2016年10月20日

圧倒的多数の光景

午後6時過ぎの井の頭線渋谷駅。各駅停車吉祥寺行の先頭車両は、車内が見渡せる程度の混みようでした。

その一番先頭、運転室の壁にもたれ、何気なく全体を眺め渡すと、一種異様な感が襲ってきました。座っている人、立っている人、そのほとんど全員がスマホの画面に見入ったり、操作したりされているのです。

確かにそのように見えました。しかし冷静になって、もう一度、今度は実際の数を数えてみることにいたしました。

もちろん陰になって見えないところもありますから、正確には数えようもありません。それでもざっと、車内におられるのが70名ほどと目算すると、少なくとも6割、もしかすると7割。

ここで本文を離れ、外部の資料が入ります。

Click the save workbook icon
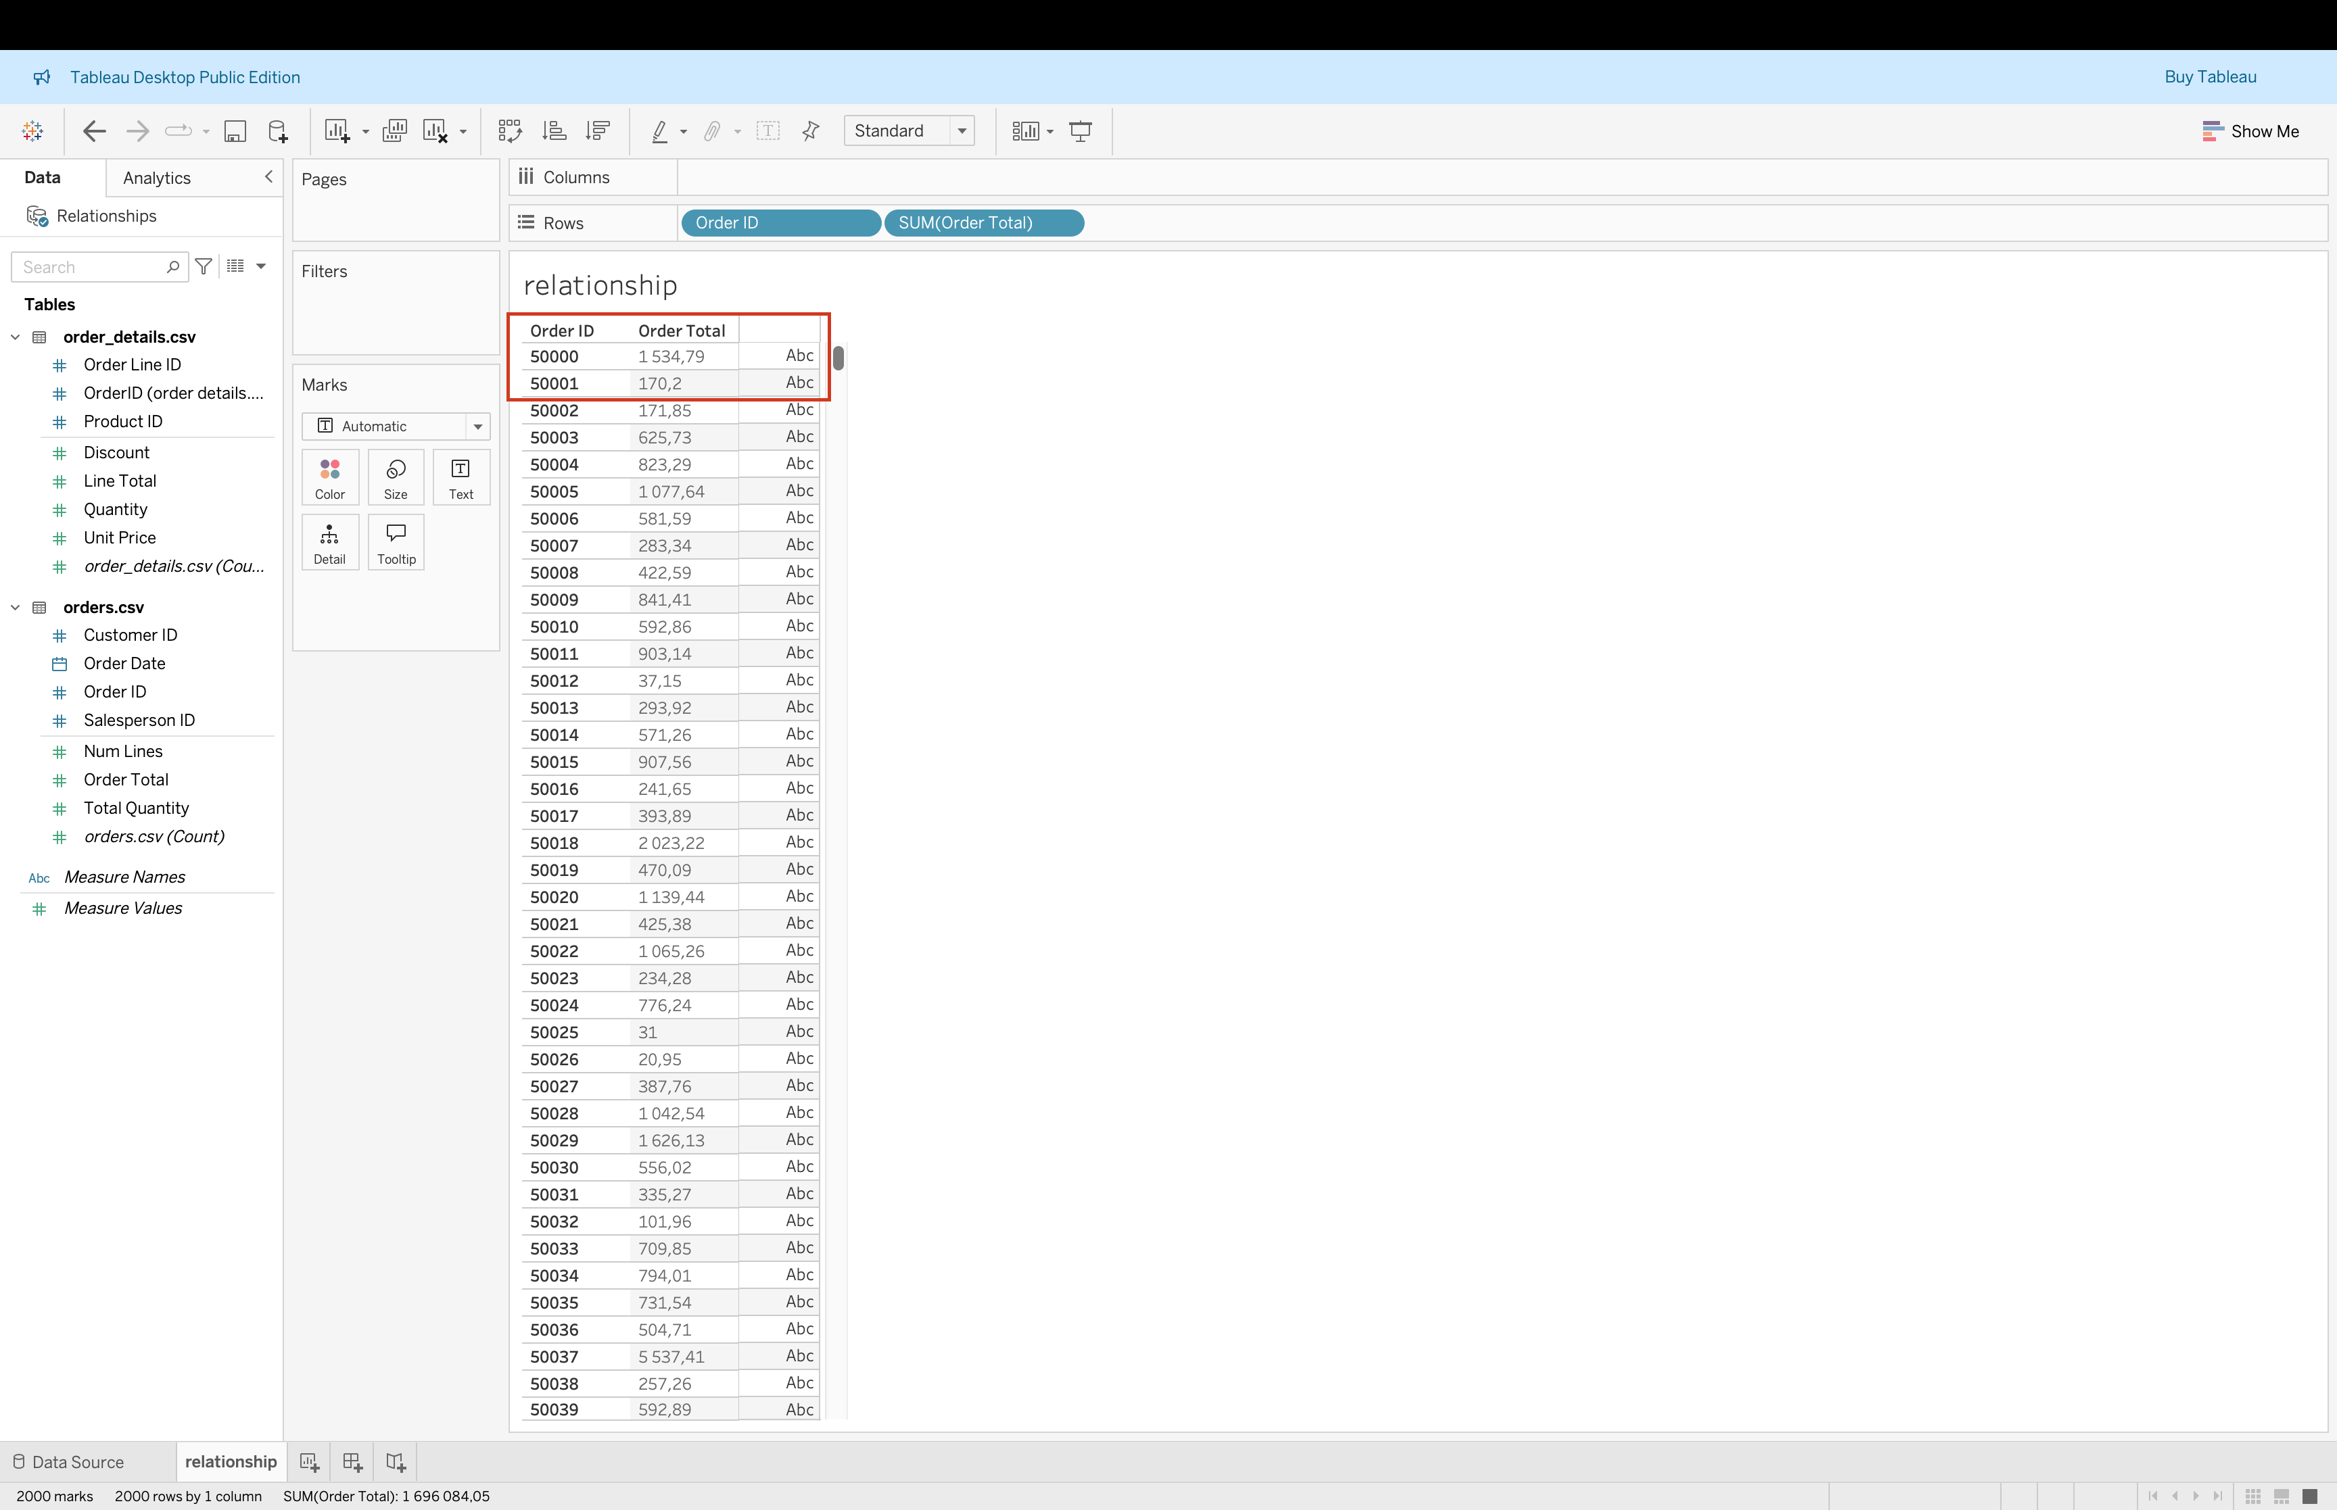This screenshot has width=2337, height=1510. 235,131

余談ながら、原発再稼働に7割が反対、という7割とは、これほどの割合なのだということが分かります。

ちなみに、本を読まれていたのは、吊革につかまって文庫本を立ち読みされていた若い男性と、座るなりマンガ雑誌を取り出した中年男性――そのお2人しか目に入りませんでした。

もはや車中読書も、ほとんど絶滅に差し掛かっているということでしょうか。

事情があって、TKIの月例会議を30分ばかり早退し、その帰り道で目にした光景です。

今日の会議のもっとも重要なテーマは、最近低迷傾向にある売り上げを、いかに回復させるかということ。議題の中心となったのは、提供が急がれるスマホ対応の検索画面についてでした。

今やネット通販の6割はスマホだと、我らがコンサルタント氏は繰り返されます。言われるまでもなく、その対応が必要かつ、重要であることは事業部員誰しもが認めるところです。

しかし、本当に問題にすべきはスマホ人口の増加ではなく、読書人口の激減の方かもしれません。そんな気にさせられた車中風景でした。

RIMG1484会議の席で「店売りの落ち込みの方がもっとひどい」と、某人気店主が洩らしていたという話を聞き、小店だけではないという僅かな慰め以上に、事態の深刻さを感じた一日でもありました。